Last July, Ariane 6 took off on its maiden flight with 20 microsatellites on board. Towards the end of the flight, however, the rocket deviated from its trajectory. Arianespace later explained that the technical problems had been rectified and that nothing stood in the way of a second flight.
The launch, which is now scheduled for Thursday, will mark the first commercial flight of Ariane 6. The heavy-lift rocket is to launch the CSO-3 military reconnaissance satellite into space - the third and final satellite in a joint program involving several European countries under the leadership of France. The information gathered by the satellite network was to be used to supply Germany, among other countries.

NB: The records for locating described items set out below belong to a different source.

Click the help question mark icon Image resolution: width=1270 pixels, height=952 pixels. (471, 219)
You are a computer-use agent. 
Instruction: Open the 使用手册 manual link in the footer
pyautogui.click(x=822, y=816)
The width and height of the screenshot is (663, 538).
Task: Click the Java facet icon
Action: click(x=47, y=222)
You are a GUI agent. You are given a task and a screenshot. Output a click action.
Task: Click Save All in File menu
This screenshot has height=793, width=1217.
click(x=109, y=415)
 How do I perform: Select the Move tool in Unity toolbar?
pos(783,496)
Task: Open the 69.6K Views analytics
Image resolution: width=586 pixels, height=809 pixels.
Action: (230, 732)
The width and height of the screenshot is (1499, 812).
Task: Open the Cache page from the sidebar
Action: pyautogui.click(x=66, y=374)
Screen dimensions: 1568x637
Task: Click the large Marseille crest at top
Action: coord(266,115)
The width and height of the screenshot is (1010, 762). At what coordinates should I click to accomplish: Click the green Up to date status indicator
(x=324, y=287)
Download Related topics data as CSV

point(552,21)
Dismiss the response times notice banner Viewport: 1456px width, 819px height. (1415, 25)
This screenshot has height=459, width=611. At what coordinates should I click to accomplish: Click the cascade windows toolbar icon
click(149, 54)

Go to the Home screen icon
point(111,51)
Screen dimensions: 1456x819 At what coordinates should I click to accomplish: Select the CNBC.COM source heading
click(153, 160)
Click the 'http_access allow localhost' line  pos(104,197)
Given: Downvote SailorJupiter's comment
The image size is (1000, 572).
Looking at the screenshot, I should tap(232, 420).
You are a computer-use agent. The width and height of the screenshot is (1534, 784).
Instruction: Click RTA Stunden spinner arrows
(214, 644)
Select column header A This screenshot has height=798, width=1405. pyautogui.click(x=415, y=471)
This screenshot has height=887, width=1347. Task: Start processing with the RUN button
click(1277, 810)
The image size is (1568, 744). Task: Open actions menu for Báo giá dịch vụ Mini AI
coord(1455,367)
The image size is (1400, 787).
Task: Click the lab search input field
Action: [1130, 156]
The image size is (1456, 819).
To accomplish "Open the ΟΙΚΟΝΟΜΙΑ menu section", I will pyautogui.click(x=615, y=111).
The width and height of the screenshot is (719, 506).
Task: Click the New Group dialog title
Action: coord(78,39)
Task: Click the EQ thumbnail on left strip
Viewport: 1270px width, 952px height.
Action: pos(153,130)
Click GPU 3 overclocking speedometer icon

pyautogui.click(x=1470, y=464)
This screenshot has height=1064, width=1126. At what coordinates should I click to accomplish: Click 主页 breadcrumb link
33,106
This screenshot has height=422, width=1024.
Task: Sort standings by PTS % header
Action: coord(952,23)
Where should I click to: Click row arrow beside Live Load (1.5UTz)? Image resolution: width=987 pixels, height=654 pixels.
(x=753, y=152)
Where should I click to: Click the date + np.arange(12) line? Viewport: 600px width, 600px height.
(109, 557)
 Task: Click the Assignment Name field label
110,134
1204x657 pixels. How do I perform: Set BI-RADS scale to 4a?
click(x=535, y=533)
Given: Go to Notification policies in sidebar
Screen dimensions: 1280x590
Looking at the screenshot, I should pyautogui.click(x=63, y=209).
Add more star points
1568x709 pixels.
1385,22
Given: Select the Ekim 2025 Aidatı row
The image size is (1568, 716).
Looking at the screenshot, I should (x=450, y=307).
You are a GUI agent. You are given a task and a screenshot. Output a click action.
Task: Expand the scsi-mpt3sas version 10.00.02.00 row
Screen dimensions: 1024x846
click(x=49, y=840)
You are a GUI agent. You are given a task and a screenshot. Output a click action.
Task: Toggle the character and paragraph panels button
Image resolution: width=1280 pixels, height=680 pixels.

Independence from the USA and Russia
With the new Ariane 6 rocket, Europe wants to become more independent of the USA and Russia in space travel. The predecessor model, Ariane 5, was launched for the last time in June 2023 after 27 years in service. After that, the Europeans were no longer able to independently launch satellites into orbit. Since Moscow's invasion of Ukraine in February 2022, they also no longer have access to the Russian Soyuz launch vehicle, which had been launched from Kourou for ten years.
The Ariane 6 project was decided in 2014 and cost 4.5 billion euros. Germany is the second-largest contributor to the European Space Agency's (ESA) Ariane 6 program after France. However, the lucrative launcher business is now dominated by US tech billionaire Elon Musk: Space X, the aerospace company founded by Musk, sends its partially reusable Falcon 9 launch vehicle into space twice a week on average.